Sicherheit im Internet of Things

Das Internet verbindet alles mit allem, das ist seine Grundidee. In dieses allumfassende Netz fügen sich zunehmend Maschinen, Anlagen und Geräte ein. Diese „Dinge” können beispielsweise – Stichwort Industrie 4.0 – viele Produktionsschritte hochautomatisiert bewältigen. Menschen kontrollieren, ob die Maschinen alles im Griff haben. Diese Kontrolle ist zwingend notwendig, denn im Internet of Things (IoT) sind Cyberangriffe möglich – und passieren täglich. Dabei ist Sicherheit keine Selbstverständlichkeit, sondern muss immer wieder neu geschaffen werden.

Sicherheit im Internet of Things ist in der Wirtschaft essenziell. Das liegt am Ausmaß der Schäden, wenn etwa Server und damit komplette Produktionsketten lahmgelegt werden. Es ist durchaus denkbar, dass ein Hacker beispielsweise Dampfkessel, Druckgeräte oder Tankanlagen so manipuliert, dass sie explodieren.
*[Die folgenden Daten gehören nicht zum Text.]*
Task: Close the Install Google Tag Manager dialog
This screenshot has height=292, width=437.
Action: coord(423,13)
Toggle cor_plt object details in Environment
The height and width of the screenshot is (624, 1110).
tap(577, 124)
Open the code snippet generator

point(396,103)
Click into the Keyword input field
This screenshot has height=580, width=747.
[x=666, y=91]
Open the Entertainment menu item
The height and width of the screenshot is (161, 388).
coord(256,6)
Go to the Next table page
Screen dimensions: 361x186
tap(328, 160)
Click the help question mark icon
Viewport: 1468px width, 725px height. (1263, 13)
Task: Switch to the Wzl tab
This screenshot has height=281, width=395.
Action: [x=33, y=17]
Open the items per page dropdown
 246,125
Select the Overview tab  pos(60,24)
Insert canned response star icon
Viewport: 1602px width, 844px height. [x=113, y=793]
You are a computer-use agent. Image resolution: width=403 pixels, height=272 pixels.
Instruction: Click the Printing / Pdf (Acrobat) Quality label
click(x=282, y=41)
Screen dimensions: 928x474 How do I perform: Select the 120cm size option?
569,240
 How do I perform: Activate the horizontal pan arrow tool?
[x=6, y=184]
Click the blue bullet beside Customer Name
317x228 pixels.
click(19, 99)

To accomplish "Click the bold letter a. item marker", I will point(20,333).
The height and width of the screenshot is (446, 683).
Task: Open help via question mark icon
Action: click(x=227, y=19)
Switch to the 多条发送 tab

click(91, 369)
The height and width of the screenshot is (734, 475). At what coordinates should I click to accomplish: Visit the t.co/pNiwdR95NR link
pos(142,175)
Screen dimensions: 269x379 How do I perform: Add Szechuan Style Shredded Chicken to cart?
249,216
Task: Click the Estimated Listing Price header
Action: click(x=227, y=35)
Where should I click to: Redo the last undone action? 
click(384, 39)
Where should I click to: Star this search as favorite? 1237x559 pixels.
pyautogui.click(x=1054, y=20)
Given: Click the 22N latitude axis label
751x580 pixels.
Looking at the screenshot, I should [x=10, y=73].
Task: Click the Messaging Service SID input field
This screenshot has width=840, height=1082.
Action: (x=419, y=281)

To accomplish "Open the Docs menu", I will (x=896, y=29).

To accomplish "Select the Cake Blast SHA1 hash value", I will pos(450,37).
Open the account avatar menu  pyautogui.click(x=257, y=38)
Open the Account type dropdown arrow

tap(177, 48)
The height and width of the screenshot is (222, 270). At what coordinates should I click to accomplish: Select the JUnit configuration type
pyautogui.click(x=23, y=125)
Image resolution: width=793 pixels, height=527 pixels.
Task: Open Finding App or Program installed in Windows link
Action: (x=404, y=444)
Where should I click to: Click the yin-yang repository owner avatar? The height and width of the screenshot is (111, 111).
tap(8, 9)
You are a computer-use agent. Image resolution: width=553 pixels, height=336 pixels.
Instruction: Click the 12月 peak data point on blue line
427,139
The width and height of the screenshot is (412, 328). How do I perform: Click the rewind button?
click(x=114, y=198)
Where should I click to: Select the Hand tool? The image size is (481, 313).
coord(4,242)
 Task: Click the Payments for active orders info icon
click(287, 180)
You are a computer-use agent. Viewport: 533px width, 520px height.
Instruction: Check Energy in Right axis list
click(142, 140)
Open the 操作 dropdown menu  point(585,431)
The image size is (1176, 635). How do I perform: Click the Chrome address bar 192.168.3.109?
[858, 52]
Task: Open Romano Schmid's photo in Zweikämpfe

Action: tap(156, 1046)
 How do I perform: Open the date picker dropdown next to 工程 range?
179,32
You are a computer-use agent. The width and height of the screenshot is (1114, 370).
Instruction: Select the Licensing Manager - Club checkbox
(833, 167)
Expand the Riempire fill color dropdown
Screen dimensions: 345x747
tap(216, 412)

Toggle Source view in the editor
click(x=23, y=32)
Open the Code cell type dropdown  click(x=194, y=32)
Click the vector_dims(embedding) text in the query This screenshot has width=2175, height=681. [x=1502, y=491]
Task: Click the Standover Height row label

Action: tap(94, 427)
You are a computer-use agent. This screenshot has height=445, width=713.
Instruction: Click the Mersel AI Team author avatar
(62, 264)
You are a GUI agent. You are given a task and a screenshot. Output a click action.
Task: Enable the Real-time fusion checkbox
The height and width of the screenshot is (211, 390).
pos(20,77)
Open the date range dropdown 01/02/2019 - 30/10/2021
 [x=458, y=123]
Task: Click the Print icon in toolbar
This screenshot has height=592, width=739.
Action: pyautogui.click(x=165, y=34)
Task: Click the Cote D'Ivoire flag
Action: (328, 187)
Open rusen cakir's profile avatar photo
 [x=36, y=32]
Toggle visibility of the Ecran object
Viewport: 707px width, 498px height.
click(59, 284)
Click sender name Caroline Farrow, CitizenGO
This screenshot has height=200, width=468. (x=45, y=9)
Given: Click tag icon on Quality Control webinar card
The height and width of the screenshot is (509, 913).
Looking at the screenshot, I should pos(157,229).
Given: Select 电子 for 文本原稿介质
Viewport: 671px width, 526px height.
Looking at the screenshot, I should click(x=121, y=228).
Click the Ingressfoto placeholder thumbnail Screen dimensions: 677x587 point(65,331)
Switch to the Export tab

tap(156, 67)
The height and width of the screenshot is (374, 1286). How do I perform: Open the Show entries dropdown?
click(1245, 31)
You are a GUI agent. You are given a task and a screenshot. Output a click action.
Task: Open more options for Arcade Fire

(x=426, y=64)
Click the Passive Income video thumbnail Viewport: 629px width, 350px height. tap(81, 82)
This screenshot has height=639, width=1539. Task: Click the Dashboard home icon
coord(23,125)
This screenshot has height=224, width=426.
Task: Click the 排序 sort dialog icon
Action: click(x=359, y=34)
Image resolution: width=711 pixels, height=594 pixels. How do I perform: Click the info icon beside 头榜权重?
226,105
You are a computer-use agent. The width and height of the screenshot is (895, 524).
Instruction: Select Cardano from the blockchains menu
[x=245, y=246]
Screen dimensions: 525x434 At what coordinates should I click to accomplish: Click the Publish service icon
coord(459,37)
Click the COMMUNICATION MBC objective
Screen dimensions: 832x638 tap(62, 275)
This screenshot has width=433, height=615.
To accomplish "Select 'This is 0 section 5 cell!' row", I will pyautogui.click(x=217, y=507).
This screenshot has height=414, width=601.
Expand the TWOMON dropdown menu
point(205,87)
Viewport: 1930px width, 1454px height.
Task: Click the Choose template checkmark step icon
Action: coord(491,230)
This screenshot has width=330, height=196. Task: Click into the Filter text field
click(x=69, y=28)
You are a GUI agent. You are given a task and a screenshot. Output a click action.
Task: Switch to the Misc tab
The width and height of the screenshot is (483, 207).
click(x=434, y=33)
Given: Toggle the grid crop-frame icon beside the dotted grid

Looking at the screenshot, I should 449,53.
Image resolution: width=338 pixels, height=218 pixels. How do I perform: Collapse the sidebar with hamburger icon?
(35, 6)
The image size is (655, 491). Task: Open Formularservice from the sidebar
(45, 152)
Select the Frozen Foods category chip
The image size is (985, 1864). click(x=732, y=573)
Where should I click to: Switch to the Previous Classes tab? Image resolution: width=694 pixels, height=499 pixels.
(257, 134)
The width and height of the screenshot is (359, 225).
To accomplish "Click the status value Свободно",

Viele Maschinen und Anlagen waren ursprünglich nicht darauf ausgelegt, in der IoT-Ära zu funktionieren. Sie wurden digital nachgerüstet und lassen häufig zeitgemäße Sicherheitsmechanismen vermissen. Nach Ansicht des TÜV-Verbands brauchen sie zusätzlichen Schutz.

Jedes Gerät, das auf Basis von Internetprotokollen kommuniziert, kann Ziel von Cyberangriffen werden.

Marc Fliehe, Fachbereichsleiter Digitalisierung und Bildung

Der Kampf gegen Cyberangriffe

Das Internet of Things beschränkt sich nicht allein auf die Industrie. Jedes Smartphone, jede Smart Watch und jede Smart-Home-Applikation (wie „intelligente“ Stromzähler) ist verknüpft mit dem großen Ganzen – und daher ebenso anfällig. Die Zahl der mit dem Internet verbundenen Smart Products steigt rasant: 2020 sind es rund 30 Milliarden, schon für 2025 wird eine Zahl von 75 Milliarden IoT-Geräten prognostiziert.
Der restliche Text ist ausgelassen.